SET PROBLEM: Return every line of the rows below as a JSON list of strings, one string per line, skipping blank lines.

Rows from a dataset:
===
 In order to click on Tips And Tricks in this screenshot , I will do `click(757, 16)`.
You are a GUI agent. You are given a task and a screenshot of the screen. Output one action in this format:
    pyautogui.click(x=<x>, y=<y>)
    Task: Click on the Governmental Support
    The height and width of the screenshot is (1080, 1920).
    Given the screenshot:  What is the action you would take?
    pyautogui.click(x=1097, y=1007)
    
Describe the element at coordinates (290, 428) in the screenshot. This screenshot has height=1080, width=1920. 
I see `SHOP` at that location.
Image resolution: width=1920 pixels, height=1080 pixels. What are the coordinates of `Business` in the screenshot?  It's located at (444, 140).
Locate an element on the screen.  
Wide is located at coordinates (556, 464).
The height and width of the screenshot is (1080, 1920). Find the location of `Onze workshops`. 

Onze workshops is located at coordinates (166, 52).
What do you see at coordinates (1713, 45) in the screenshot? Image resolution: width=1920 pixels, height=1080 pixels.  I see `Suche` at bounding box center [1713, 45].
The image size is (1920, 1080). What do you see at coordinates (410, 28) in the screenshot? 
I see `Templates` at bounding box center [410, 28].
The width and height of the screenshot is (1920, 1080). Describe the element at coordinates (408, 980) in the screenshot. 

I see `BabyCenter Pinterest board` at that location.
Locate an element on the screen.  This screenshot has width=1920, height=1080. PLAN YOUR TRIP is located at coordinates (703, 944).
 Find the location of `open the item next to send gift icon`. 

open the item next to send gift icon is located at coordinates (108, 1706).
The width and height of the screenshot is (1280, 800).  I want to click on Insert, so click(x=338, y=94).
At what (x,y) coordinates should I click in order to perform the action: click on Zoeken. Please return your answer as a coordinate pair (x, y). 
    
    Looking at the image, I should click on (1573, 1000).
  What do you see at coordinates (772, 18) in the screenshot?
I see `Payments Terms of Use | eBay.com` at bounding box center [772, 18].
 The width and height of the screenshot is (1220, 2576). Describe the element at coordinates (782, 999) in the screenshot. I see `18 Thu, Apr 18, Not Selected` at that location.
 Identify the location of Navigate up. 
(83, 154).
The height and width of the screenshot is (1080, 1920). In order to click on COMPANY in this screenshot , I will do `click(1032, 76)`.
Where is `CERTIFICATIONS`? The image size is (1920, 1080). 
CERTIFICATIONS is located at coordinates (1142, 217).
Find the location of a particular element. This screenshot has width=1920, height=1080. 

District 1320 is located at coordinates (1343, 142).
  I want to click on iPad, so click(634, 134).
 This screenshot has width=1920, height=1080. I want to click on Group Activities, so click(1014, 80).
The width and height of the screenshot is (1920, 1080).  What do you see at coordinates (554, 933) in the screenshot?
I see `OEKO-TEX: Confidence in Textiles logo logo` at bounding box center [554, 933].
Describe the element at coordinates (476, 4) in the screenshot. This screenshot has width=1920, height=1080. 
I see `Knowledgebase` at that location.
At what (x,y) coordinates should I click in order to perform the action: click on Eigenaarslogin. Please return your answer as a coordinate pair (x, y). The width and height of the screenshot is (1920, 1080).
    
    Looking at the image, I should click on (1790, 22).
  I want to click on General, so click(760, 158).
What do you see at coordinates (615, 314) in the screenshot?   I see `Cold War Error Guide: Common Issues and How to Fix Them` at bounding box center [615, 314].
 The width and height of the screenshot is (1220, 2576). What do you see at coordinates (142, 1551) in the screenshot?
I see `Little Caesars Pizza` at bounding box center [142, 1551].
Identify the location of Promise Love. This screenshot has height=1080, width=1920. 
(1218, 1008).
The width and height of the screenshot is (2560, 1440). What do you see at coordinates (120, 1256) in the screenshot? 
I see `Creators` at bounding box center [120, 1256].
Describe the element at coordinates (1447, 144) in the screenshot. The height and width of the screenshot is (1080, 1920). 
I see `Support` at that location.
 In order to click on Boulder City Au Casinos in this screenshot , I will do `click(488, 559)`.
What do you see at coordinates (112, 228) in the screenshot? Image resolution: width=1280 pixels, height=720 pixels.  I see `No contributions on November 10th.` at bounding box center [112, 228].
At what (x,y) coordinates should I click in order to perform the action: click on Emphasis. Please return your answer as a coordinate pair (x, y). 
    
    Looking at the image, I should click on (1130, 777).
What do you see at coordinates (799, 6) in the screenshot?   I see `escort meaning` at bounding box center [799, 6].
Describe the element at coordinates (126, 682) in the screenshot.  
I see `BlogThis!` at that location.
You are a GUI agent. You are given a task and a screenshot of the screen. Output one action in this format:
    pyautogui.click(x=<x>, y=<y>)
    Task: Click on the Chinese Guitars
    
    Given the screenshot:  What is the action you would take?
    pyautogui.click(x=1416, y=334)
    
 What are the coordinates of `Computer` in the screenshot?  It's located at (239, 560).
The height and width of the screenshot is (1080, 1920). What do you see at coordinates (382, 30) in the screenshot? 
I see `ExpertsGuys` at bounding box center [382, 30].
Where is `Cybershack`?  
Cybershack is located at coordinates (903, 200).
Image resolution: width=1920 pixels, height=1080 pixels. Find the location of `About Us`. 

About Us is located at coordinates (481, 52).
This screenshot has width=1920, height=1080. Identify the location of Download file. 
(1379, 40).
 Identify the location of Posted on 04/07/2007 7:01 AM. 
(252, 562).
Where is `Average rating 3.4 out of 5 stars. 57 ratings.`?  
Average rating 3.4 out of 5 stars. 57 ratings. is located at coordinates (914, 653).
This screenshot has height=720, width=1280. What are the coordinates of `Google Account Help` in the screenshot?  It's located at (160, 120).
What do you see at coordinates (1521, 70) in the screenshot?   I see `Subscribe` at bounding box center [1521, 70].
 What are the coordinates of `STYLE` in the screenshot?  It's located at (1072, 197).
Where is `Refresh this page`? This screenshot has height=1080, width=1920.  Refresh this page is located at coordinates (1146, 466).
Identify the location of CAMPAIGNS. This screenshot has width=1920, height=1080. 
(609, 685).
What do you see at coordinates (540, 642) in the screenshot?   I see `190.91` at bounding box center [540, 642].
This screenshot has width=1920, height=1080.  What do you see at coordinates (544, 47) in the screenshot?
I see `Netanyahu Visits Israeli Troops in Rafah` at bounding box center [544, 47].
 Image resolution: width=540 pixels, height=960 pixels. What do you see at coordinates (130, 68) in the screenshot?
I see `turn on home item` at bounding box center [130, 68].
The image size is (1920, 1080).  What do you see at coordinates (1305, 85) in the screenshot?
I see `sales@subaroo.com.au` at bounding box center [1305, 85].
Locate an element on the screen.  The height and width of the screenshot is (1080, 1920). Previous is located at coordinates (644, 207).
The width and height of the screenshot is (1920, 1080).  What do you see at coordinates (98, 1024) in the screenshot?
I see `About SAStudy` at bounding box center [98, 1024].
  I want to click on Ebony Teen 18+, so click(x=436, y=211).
===
OUTPUT:
[
  " In order to click on Tips And Tricks in this screenshot , I will do `click(757, 16)`.",
  "You are a GUI agent. You are given a task and a screenshot of the screen. Output one action in this format:",
  "    pyautogui.click(x=<x>, y=<y>)",
  "    Task: Click on the Governmental Support",
  "    The height and width of the screenshot is (1080, 1920).",
  "    Given the screenshot:  What is the action you would take?",
  "    pyautogui.click(x=1097, y=1007)",
  "Describe the element at coordinates (290, 428) in the screenshot. This screenshot has height=1080, width=1920. ",
  "I see `SHOP` at that location.",
  "Image resolution: width=1920 pixels, height=1080 pixels. What are the coordinates of `Business` in the screenshot?  It's located at (444, 140).",
  "Locate an element on the screen.  ",
  "Wide is located at coordinates (556, 464).",
  "The height and width of the screenshot is (1080, 1920). Find the location of `Onze workshops`. ",
  "Onze workshops is located at coordinates (166, 52).",
  "What do you see at coordinates (1713, 45) in the screenshot? Image resolution: width=1920 pixels, height=1080 pixels.  I see `Suche` at bounding box center [1713, 45].",
  "The image size is (1920, 1080). What do you see at coordinates (410, 28) in the screenshot? ",
  "I see `Templates` at bounding box center [410, 28].",
  "The width and height of the screenshot is (1920, 1080). Describe the element at coordinates (408, 980) in the screenshot. ",
  "I see `BabyCenter Pinterest board` at that location.",
  "Locate an element on the screen.  This screenshot has width=1920, height=1080. PLAN YOUR TRIP is located at coordinates (703, 944).",
  " Find the location of `open the item next to send gift icon`. ",
  "open the item next to send gift icon is located at coordinates (108, 1706).",
  "The width and height of the screenshot is (1280, 800).  I want to click on Insert, so click(x=338, y=94).",
  "At what (x,y) coordinates should I click in order to perform the action: click on Zoeken. Please return your answer as a coordinate pair (x, y). ",
  "    Looking at the image, I should click on (1573, 1000).",
  "  What do you see at coordinates (772, 18) in the screenshot?",
  "I see `Payments Terms of Use | eBay.com` at bounding box center [772, 18].",
  " The width and height of the screenshot is (1220, 2576). Describe the element at coordinates (782, 999) in the screenshot. I see `18 Thu, Apr 18, Not Selected` at that location.",
  " Identify the location of Navigate up. ",
  "(83, 154).",
  "The height and width of the screenshot is (1080, 1920). In order to click on COMPANY in this screenshot , I will do `click(1032, 76)`.",
  "Where is `CERTIFICATIONS`? The image size is (1920, 1080). ",
  "CERTIFICATIONS is located at coordinates (1142, 217).",
  "Find the location of a particular element. This screenshot has width=1920, height=1080. ",
  "District 1320 is located at coordinates (1343, 142).",
  "  I want to click on iPad, so click(634, 134).",
  " This screenshot has width=1920, height=1080. I want to click on Group Activities, so click(1014, 80).",
  "The width and height of the screenshot is (1920, 1080).  What do you see at coordinates (554, 933) in the screenshot?",
  "I see `OEKO-TEX: Confidence in Textiles logo logo` at bounding box center [554, 933].",
  "Describe the element at coordinates (476, 4) in the screenshot. This screenshot has width=1920, height=1080. ",
  "I see `Knowledgebase` at that location.",
  "At what (x,y) coordinates should I click in order to perform the action: click on Eigenaarslogin. Please return your answer as a coordinate pair (x, y). The width and height of the screenshot is (1920, 1080).",
  "    Looking at the image, I should click on (1790, 22).",
  "  I want to click on General, so click(760, 158).",
  "What do you see at coordinates (615, 314) in the screenshot?   I see `Cold War Error Guide: Common Issues and How to Fix Them` at bounding box center [615, 314].",
  " The width and height of the screenshot is (1220, 2576). What do you see at coordinates (142, 1551) in the screenshot?",
  "I see `Little Caesars Pizza` at bounding box center [142, 1551].",
  "Identify the location of Promise Love. This screenshot has height=1080, width=1920. ",
  "(1218, 1008).",
  "The width and height of the screenshot is (2560, 1440). What do you see at coordinates (120, 1256) in the screenshot? ",
  "I see `Creators` at bounding box center [120, 1256].",
  "Describe the element at coordinates (1447, 144) in the screenshot. The height and width of the screenshot is (1080, 1920). ",
  "I see `Support` at that location.",
  " In order to click on Boulder City Au Casinos in this screenshot , I will do `click(488, 559)`.",
  "What do you see at coordinates (112, 228) in the screenshot? Image resolution: width=1280 pixels, height=720 pixels.  I see `No contributions on November 10th.` at bounding box center [112, 228].",
  "At what (x,y) coordinates should I click in order to perform the action: click on Emphasis. Please return your answer as a coordinate pair (x, y). ",
  "    Looking at the image, I should click on (1130, 777).",
  "What do you see at coordinates (799, 6) in the screenshot?   I see `escort meaning` at bounding box center [799, 6].",
  "Describe the element at coordinates (126, 682) in the screenshot.  ",
  "I see `BlogThis!` at that location.",
  "You are a GUI agent. You are given a task and a screenshot of the screen. Output one action in this format:",
  "    pyautogui.click(x=<x>, y=<y>)",
  "    Task: Click on the Chinese Guitars",
  "    Given the screenshot:  What is the action you would take?",
  "    pyautogui.click(x=1416, y=334)",
  " What are the coordinates of `Computer` in the screenshot?  It's located at (239, 560).",
  "The height and width of the screenshot is (1080, 1920). What do you see at coordinates (382, 30) in the screenshot? ",
  "I see `ExpertsGuys` at bounding box center [382, 30].",
  "Where is `Cybershack`?  ",
  "Cybershack is located at coordinates (903, 200).",
  "Image resolution: width=1920 pixels, height=1080 pixels. Find the location of `About Us`. ",
  "About Us is located at coordinates (481, 52).",
  "This screenshot has width=1920, height=1080. Identify the location of Download file. ",
  "(1379, 40).",
  " Identify the location of Posted on 04/07/2007 7:01 AM. ",
  "(252, 562).",
  "Where is `Average rating 3.4 out of 5 stars. 57 ratings.`?  ",
  "Average rating 3.4 out of 5 stars. 57 ratings. is located at coordinates (914, 653).",
  "This screenshot has height=720, width=1280. What are the coordinates of `Google Account Help` in the screenshot?  It's located at (160, 120).",
  "What do you see at coordinates (1521, 70) in the screenshot?   I see `Subscribe` at bounding box center [1521, 70].",
  " What are the coordinates of `STYLE` in the screenshot?  It's located at (1072, 197).",
  "Where is `Refresh this page`? This screenshot has height=1080, width=1920.  Refresh this page is located at coordinates (1146, 466).",
  "Identify the location of CAMPAIGNS. This screenshot has width=1920, height=1080. ",
  "(609, 685).",
  "What do you see at coordinates (540, 642) in the screenshot?   I see `190.91` at bounding box center [540, 642].",
  "This screenshot has width=1920, height=1080.  What do you see at coordinates (544, 47) in the screenshot?",
  "I see `Netanyahu Visits Israeli Troops in Rafah` at bounding box center [544, 47].",
  " Image resolution: width=540 pixels, height=960 pixels. What do you see at coordinates (130, 68) in the screenshot?",
  "I see `turn on home item` at bounding box center [130, 68].",
  "The image size is (1920, 1080).  What do you see at coordinates (1305, 85) in the screenshot?",
  "I see `sales@subaroo.com.au` at bounding box center [1305, 85].",
  "Locate an element on the screen.  The height and width of the screenshot is (1080, 1920). Previous is located at coordinates (644, 207).",
  "The width and height of the screenshot is (1920, 1080).  What do you see at coordinates (98, 1024) in the screenshot?",
  "I see `About SAStudy` at bounding box center [98, 1024].",
  "  I want to click on Ebony Teen 18+, so click(x=436, y=211)."
]